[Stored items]
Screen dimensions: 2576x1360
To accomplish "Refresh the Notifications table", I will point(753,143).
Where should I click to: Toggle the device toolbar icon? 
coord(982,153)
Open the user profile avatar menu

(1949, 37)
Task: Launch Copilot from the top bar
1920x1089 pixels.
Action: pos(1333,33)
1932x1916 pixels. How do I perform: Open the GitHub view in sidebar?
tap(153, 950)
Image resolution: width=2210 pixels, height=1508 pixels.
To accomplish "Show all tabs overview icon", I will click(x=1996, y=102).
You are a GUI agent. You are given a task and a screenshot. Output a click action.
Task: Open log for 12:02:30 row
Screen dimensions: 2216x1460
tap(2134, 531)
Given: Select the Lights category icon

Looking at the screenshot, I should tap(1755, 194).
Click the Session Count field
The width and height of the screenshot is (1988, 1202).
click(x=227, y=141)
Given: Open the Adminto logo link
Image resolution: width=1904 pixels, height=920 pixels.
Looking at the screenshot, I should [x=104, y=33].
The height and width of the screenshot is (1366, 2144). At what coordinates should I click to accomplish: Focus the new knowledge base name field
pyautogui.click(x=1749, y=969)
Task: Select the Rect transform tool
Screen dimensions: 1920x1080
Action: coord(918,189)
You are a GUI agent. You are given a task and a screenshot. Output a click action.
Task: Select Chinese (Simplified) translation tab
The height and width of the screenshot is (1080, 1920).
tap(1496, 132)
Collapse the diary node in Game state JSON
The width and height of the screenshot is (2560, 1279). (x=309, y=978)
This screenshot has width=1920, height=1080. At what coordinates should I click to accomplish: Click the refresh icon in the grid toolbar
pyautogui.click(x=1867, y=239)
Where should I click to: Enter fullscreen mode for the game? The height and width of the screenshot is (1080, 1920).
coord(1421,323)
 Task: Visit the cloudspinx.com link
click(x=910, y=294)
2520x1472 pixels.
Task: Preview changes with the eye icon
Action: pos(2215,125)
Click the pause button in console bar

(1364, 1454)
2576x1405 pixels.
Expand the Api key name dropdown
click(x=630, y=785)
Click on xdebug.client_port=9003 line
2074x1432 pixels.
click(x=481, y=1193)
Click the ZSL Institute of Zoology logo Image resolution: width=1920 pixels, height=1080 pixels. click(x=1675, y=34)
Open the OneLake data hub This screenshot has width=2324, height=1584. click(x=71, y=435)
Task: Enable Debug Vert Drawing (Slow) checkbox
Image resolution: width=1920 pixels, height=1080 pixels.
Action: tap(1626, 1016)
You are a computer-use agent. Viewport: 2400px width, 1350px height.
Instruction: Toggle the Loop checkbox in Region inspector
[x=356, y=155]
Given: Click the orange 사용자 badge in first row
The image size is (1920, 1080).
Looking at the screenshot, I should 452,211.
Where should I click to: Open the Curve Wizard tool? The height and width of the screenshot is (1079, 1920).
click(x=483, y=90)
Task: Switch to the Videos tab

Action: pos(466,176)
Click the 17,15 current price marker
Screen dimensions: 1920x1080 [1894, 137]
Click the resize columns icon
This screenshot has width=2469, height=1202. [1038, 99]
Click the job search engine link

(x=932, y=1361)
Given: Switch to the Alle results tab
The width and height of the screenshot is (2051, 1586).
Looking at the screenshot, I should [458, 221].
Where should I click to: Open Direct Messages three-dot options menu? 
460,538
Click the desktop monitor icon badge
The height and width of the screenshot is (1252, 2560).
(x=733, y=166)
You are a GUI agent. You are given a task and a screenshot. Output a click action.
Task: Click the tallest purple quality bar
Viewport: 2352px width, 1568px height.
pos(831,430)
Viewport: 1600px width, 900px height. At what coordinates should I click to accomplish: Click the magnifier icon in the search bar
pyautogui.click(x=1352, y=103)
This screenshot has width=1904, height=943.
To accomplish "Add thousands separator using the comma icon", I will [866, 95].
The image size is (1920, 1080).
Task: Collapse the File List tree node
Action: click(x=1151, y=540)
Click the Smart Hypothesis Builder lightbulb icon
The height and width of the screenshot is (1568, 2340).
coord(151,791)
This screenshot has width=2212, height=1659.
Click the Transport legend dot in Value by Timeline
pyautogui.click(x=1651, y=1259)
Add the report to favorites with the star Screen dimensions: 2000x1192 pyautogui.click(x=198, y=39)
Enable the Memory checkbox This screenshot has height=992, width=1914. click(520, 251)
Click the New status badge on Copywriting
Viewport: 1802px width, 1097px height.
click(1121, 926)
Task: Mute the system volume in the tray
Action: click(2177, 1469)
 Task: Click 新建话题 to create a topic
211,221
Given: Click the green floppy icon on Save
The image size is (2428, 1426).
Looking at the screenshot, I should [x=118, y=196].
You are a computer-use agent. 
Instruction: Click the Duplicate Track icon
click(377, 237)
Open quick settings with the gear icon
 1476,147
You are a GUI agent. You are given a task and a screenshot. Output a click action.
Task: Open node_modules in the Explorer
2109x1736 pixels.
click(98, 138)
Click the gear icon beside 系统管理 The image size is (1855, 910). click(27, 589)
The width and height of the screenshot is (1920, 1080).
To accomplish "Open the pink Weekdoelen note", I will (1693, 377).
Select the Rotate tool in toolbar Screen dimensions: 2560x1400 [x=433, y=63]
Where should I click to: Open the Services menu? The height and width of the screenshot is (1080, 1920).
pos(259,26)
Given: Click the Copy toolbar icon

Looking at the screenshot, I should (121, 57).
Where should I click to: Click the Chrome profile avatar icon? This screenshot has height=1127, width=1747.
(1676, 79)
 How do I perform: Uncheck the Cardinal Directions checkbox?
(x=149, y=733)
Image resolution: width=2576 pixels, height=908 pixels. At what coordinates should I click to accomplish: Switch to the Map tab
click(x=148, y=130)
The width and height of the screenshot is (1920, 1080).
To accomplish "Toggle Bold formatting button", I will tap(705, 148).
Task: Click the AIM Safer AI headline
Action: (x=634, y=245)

-- ASSIGNMENT --
Output the lines of the records above exactly as they appear, from the line containing "The width and height of the screenshot is (2051, 1586)." through the line containing "Click the New status badge on Copywriting".

-- FINISHED TASK --
The width and height of the screenshot is (2051, 1586).
Looking at the screenshot, I should [458, 221].
Where should I click to: Open Direct Messages three-dot options menu? 
460,538
Click the desktop monitor icon badge
The height and width of the screenshot is (1252, 2560).
(x=733, y=166)
You are a GUI agent. You are given a task and a screenshot. Output a click action.
Task: Click the tallest purple quality bar
Viewport: 2352px width, 1568px height.
pos(831,430)
Viewport: 1600px width, 900px height. At what coordinates should I click to accomplish: Click the magnifier icon in the search bar
pyautogui.click(x=1352, y=103)
This screenshot has width=1904, height=943.
To accomplish "Add thousands separator using the comma icon", I will [866, 95].
The image size is (1920, 1080).
Task: Collapse the File List tree node
Action: click(x=1151, y=540)
Click the Smart Hypothesis Builder lightbulb icon
The height and width of the screenshot is (1568, 2340).
coord(151,791)
This screenshot has width=2212, height=1659.
Click the Transport legend dot in Value by Timeline
pyautogui.click(x=1651, y=1259)
Add the report to favorites with the star Screen dimensions: 2000x1192 pyautogui.click(x=198, y=39)
Enable the Memory checkbox This screenshot has height=992, width=1914. click(520, 251)
Click the New status badge on Copywriting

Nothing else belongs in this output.